だから私達の目にはただの小さな白いかたまりにしか見えないわ。」
 「ふ〜ん。そういうものなんだ。でも不思議だな。
どうして六角形の形にしかならないんだろ。他の形になっても良さそうなのに。」
 「雪っていうのは上空で水が凍ってできるんだけど,その時この形をとると安定するのよ。
つまり六角形の形になりやすいのね。」
 「へ〜え。」
 タカヒロは感心している。
 「昔,水分子の形がどうこうって聞いたことがあるわ。きっとそれね。」
 今はそんなことはあまりやかましく言われない。
得たもののかわりに失ってゆく知識を持った人たち。そんな時代の黄昏なのだ。

 「じゃあさ,先生。いままで不思議に思ってたこと聞いていい?」
 「何?」
 アルファさんは二人のやりとりを見ている。
 「夕方になると空が赤くなるじゃない。あれ,いつも不思議だったんだ。」
 「それわね。」
 ふとアルファさんの方を見ると
「アルファさん知ってる?」
と言った。ちょっぴり楽しそうに見える。
 「ええっ。」
 いきなり自分にふられてびっくりしてる。
 「ええっと,つまり・・・地球は自転してるってことですから,
え〜夕方になると太陽からはなれる方向に回転するから,そっそのせいかな。
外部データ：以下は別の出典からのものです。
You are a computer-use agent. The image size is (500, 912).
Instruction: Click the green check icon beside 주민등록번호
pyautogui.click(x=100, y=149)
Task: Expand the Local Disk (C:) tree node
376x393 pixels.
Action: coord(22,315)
」
 顔が高揚している。
 「う〜ん。残念だけどそれははずれ。それじゃ,次回までの宿題にしましょう。」
 「ひ〜ん。」
 「タカヒロ君もよ。」
 「ええっ。」
 二人の顔をながめると
 「それじゃ,今日は楽しかったわ。そろそろ失礼するわね。」
 先生ははかったように立ち上がった。
 「えっ,もう帰っちゃうんですか。」
 「ええ,ちょっと寄っただけだから。タカヒロ君,理科も少し勉強してね。
 きっと面白いと思うわ。」
「そうそう,お代はツケておいてね。」
 そういうとベランダを降りていった。

 「宿題になっちゃった。」
 図鑑を前にしてタカヒロがぼやく。
 「まあまあ,明日にでもいっしょに調べましょうか。」
 タカヒロの肩に手をあてながらアルファさんはいった。
 変わらない日常。ちょっと知的な日。